9 mai 2011·Italiano·Tessin·Tribunale di appello diritto penale La Corte dei reclami penali·HTML·1,334 mots·~7 min·4

Résumé

Istanza di ispezione degli atti. Commissione della legislazione quale istante [respinta la richiesta di ottenere sentenza di condanna emanata a carico di un cittadino straniero che ha chiesto la naturalizzazione poiché eliminata d'ufficio dal casellario giudiziale art. 369 cpv. 7 CP]

Texte intégral

Incarto n. 60.2011.122  

Lugano 9 maggio 2011/dp  

In nome della Repubblica e Cantone Ticino  

La Corte dei reclami penali del Tribunale d'appello

composta dai giudici:

Mauro Mini, presidente, Raffaele Guffi, Ivano Ranzanici

cancelliera:

Daniela Fossati, vicecancelliera

sedente per statuire sull’istanza 1.3./14.4.2011 presentata dalla

  rappr. da: IS 1,

  tendente ad ottenere informazioni in merito ad una decisione emanata a carico di un cittadino turco che ha presentato una domanda di naturalizzazione;

premesso che la richiesta datata 1.3.2011 è giunta al Ministero pubblico il 2.3.2011, che – per il tramite del procuratore pubblico Arturo Garzoni – l’ha trasmessa, per competenza, a questa Corte, con scritto 13/14.4.2011, formulando alcune osservazioni di cui si dirà in seguito;

letti ed esaminati gli atti;

considerato

in fatto ed in diritto

                                   1.   Con scritto datato 1.3.2011 inviato al Ministero pubblico, la Commissione della legislazione del Comune di __________, per il tramite del suo presidente IS 1, ha chiesto di poter ottenere informazioni riguardo a un procedimento penale sfociato in una decisione di condanna del 1996 a carico di un cittadino turco (__________), che ha presentato una domanda di naturalizzazione nel 2006, adducendo tra l’altro che "Pur considerando che i fatti risalgono a oltre 15 anni fa, per poter effettuare una valutazione e dare un preavviso favorevole o meno al Consiglio Comunale in vista dell’assegnazione della cittadinanza, vorremmo sapere esattamente quali furono i fatti che portarono alla denuncia nel 1994 e alla condanna del 1996" (istanza 1.3./14.4.2011, doc. 1.a).

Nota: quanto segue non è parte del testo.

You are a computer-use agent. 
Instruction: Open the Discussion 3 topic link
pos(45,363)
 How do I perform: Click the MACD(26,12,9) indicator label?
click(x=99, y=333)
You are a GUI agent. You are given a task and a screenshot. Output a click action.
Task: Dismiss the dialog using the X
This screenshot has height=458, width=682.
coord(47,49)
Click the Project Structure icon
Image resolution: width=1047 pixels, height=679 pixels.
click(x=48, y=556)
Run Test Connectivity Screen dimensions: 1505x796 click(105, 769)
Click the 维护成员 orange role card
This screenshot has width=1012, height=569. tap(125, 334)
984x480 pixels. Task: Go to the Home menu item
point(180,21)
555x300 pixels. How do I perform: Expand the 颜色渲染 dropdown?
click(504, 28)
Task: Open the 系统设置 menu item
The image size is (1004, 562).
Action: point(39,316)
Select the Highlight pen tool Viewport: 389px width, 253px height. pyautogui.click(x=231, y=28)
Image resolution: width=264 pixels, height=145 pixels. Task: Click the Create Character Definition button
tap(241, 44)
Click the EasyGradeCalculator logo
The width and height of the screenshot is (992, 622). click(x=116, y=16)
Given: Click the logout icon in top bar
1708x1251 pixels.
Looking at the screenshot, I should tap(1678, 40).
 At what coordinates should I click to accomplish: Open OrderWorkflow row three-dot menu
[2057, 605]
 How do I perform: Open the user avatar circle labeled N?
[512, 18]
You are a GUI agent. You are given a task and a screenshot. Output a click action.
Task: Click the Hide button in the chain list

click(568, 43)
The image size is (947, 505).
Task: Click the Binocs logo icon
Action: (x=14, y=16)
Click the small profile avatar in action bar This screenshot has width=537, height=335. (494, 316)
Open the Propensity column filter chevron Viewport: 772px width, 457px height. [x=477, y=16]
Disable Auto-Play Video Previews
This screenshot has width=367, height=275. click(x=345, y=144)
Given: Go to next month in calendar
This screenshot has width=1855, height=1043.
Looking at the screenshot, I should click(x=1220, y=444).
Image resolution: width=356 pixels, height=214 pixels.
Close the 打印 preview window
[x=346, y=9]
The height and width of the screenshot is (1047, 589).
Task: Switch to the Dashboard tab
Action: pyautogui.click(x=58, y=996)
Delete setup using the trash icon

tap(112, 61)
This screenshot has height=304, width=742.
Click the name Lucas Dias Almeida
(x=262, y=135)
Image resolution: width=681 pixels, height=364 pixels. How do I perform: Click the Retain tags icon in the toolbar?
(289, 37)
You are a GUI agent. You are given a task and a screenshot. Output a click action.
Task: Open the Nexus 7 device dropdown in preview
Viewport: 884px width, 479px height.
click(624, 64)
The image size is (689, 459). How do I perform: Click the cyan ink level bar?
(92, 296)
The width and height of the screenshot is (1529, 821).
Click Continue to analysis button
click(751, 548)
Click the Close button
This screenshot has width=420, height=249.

                                         Con e-mail trasmesso il 12.4.2011 alla segretaria giudiziaria Barbara Dell’Ambrogio, __________ (sempre in nome e per conto della Commissione della legislazione) ha precisato di aver bisogno unicamente, in copia, della decisione di condanna emanata a carico del cittadino turco (copia e-mail 12.4.2011, doc. 1.b).

                                   2.   Con scritto 13/14.4.2011 – mediante il quale la suddetta richiesta è stata trasmessa, per competenza, a questa Corte in applicazione dell’art. 62 cpv. 4 LOG – il procuratore pubblico Arturo Garzoni ha comunicato che nulla osta da parte del Ministero pubblico affinché la decisione di condanna sia trasmessa all’istante.

                                         Considerato l’esito del gravame, questa Corte ha deciso di non interpellare il cittadino turco richiedente la naturalizzazione e coinvolto nel procedimento penale in questione.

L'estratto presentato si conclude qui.